P672 Switching out of class or to another anti-TNF agent is the most effective strategy in IBD patients with immunogenicity against anti-TNF antibodies

AnjieMD, S.(1)*;Hanžel, J.(2);Gecse, K.B.(1);D'Haens, G.R.(1);Brandse, J.F.(3);

(1)Amsterdam UMC, Department of Gastroenterology and Hepatology, Amsterdam, The Netherlands;(2)University Medical Center Ljubljana, Department of Gastroenterology and Hepatology, Ljubjana, Slovenia;(3)Rijnstate, Department of Gastroenterology and Hepatology, Arnhem, The Netherlands;


Immunogenicity to anti-TNF agents is associated with loss of response in inflammatory bowel disease (IBD). However, the efficacy of different strategies to restore favourable pharmacokinetics and/or clinical response upon the detection of anti-drug antibodies (ADA) has not been widely studied. We evaluated the success of different strategies leading to clinical remission with ADA disappearance (in patients continuing the same anti-TNF), in patients with IBD.


IBD patients with ADA to infliximab or adalimumab were identified through an electronic database search at a single tertiary centre between 2004 and 2021. ADA were measured using a drug-sensitive assay at Sanquin laboratories. Data concerning clinical, biochemical and endoscopic activity, medication and surgery were retrospectively and systematically collected by reviewing clinical records. Criteria for success of a strategy were clinical remission 1 year after ADA detection without further change in strategy combined with disappearance of ADA (in patients continuing the same anti-TNF).
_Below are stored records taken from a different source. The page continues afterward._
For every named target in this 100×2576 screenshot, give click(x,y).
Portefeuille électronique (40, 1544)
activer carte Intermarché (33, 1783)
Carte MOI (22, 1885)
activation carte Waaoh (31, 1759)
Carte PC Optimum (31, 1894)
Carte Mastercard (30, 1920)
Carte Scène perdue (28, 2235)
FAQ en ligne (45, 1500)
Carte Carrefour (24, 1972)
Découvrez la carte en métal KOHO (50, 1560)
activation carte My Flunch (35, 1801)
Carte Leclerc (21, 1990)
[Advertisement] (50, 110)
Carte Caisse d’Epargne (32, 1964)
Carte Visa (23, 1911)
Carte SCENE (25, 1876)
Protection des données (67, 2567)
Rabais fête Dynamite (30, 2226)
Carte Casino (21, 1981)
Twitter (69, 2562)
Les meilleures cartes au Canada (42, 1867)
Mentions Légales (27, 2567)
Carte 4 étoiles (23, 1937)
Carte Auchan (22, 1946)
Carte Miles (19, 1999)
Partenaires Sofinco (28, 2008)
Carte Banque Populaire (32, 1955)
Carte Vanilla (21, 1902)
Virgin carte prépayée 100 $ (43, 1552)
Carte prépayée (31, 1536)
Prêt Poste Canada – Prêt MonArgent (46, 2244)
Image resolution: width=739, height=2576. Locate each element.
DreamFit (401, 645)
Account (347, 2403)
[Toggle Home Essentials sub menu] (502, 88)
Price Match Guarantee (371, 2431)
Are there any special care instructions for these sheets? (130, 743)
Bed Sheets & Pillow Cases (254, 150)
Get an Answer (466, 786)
Two-hundred-and-fifty-five IBD patients (206 Crohn’s disease, 46 ulcerative colitis, 3 IBD-unclassified, 149 female) were included, 129 patients were diagnosed to have ADA against infliximab and 126 against adalimumab. At baseline, median ADA titer was 77 AU/ml (IQR 25-350), 50.2% of patients were in clinical remission. Groups were as follows: 1) 81/255 (32%) conservative management, 2) 102/255 (40%) optimization of the same anti-TNF, 3) 72/255 (28%) switch to another anti-TNF or biological class. Switch to another anti-TNF or out of class was the most successful strategy in terms of improvement of clinical remission (from 19.4% at ADA detection to 69.4% at 1 year, p<0.001). Patients that continued with the same dose anti-TNF or discontinued all biological therapy after ADA detection were often in clinical remission at baseline, but deteriorated significantly in the following year (22.7%, P=0.004). Anti-TNF dose intensification with concomitant addition/optimisation of immunomodulators was the fastest (median 3 months (IQR 2-4.5), p=0.004) and most effective (in 73% of these patients, p=0.007) strategy to suppress ADA to undetectable levels compared to anti-TNF dose intensification or immunomodulator optimization alone.


Switching to another anti-TNF or out of class switch is the most successful strategy to regain and maintain clinical remission upon detection of ADA. Intensification of anti-TNF dosing with concomitant optimisation of immunomodulatory therapy is the fastest strategy to suppress ADA.